As a senior executive officer with the Royal Canadian Mounted Police (RCMP), cancer was the last thing on Pete Thompson’s mind. “I was busy traveling for work, both domestically and internationally, and had been feeling great,” explained Pete. In 2000, he began to feel under the weather and saw a doctor who insisted that Pete get screened for colon cancer even though he was under the recommended screening age. A golf ball sized tumor in his colon was found on December 19, a day he and his family will never forget.

Shortly after his diagnosis, Pete had surgery to remove the cancerous tumor and recovered well, in large part because his cancer was detected early and treated aggressively. Unfortunately, in 2002, Pete’s cancer returned and this time he was treated with radiation and chemotherapy, which was thankfully successful.

While at the hospital for treatment in January 2001, Pete met a Canadian Cancer Society clinic supervisor he credits with saving his life.

”My physical symptoms were being treated, but I wasn’t prepared for the emotional portion of my cancer journey,” explained Pete. “I fell into a depression, but the clinic supervisor encouraged me to carry on and move forward. As a result, I became a volunteer for the Canadian Cancer Society so that I could give back all the wonderful support I received.”
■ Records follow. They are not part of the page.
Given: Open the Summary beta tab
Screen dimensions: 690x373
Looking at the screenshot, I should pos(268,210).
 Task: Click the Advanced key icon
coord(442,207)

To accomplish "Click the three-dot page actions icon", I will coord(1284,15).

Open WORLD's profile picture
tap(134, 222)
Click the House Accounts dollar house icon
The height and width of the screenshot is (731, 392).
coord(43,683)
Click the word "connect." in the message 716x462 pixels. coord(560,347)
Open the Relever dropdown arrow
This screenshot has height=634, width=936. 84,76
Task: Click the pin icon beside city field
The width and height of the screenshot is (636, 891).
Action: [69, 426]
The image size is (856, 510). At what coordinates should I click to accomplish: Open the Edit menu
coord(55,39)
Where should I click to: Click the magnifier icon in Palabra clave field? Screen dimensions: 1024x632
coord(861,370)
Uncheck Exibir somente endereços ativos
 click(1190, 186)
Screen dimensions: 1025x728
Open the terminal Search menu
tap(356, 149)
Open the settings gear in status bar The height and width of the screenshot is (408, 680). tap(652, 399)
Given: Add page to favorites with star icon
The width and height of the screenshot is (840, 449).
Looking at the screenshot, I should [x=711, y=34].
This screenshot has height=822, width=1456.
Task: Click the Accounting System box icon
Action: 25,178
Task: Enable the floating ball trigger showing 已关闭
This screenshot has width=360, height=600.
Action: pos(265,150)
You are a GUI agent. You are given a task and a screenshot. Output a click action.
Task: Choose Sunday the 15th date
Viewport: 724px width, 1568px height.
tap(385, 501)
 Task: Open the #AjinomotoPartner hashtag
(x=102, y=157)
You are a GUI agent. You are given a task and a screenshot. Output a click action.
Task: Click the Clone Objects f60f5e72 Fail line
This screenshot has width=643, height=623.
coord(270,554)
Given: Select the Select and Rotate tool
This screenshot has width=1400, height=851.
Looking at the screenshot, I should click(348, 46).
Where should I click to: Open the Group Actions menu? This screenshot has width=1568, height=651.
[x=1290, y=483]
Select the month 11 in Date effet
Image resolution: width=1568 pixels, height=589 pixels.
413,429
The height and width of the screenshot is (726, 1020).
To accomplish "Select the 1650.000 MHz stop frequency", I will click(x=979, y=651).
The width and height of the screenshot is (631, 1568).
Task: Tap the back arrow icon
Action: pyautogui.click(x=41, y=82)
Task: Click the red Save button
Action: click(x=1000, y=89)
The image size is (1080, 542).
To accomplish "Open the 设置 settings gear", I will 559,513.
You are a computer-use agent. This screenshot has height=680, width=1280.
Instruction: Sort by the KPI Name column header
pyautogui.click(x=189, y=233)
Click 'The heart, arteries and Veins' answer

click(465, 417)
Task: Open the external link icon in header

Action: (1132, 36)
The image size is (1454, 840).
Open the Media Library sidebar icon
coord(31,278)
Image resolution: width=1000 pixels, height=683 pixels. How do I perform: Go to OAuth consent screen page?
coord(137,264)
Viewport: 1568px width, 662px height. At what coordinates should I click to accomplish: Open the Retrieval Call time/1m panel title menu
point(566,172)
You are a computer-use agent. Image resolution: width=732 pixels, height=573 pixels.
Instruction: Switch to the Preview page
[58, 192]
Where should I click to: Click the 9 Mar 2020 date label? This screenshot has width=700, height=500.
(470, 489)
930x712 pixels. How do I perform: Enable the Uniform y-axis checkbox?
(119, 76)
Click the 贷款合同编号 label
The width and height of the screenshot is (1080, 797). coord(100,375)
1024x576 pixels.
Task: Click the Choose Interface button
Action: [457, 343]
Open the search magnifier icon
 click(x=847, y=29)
Pete participated in his first Relay For Life event in 2003 when he completed the Survivors’ Victory Lap, where cancer survivors walk the first lap of the Relay track. He got so hooked on the event, he decided to begin volunteering at Relay For Life the next year.

Over the years, Pete has become a valued fixture of the Ottawa Relay For Life event.  He’s been a member of the team recruitment committee, the treasury committee and the registration committee, and also held the position of event chair for two terms. His own team, named The Rear ‘End’rs, is made up of individuals from his colon cancer survivor group who have raised over $100,000.

“As a leadership volunteer, I have become familiar with most of the participant’s faces over the years and am able to associate them to their Relay team name,” said Pete. “My favorite part of Relay For Life is setting up the event, as it is magical to see the transformation of a simple field into an inspirational, emotional and celebratory fundraising event for the Canadian Cancer Society.”

Pete is now retired from the RCMP and is an instructor at Algonquin College’s Police and Public Safety Institute in Ottawa. He continues to volunteer with the Society as Chair of the Relay Advisory Team for Ontario Division and member of the Society’s National Relay Training Team. “Participating in events like Relay For Life is what volunteering for the Canadian Cancer Society is all about, as the true secret of life is giving, not getting.”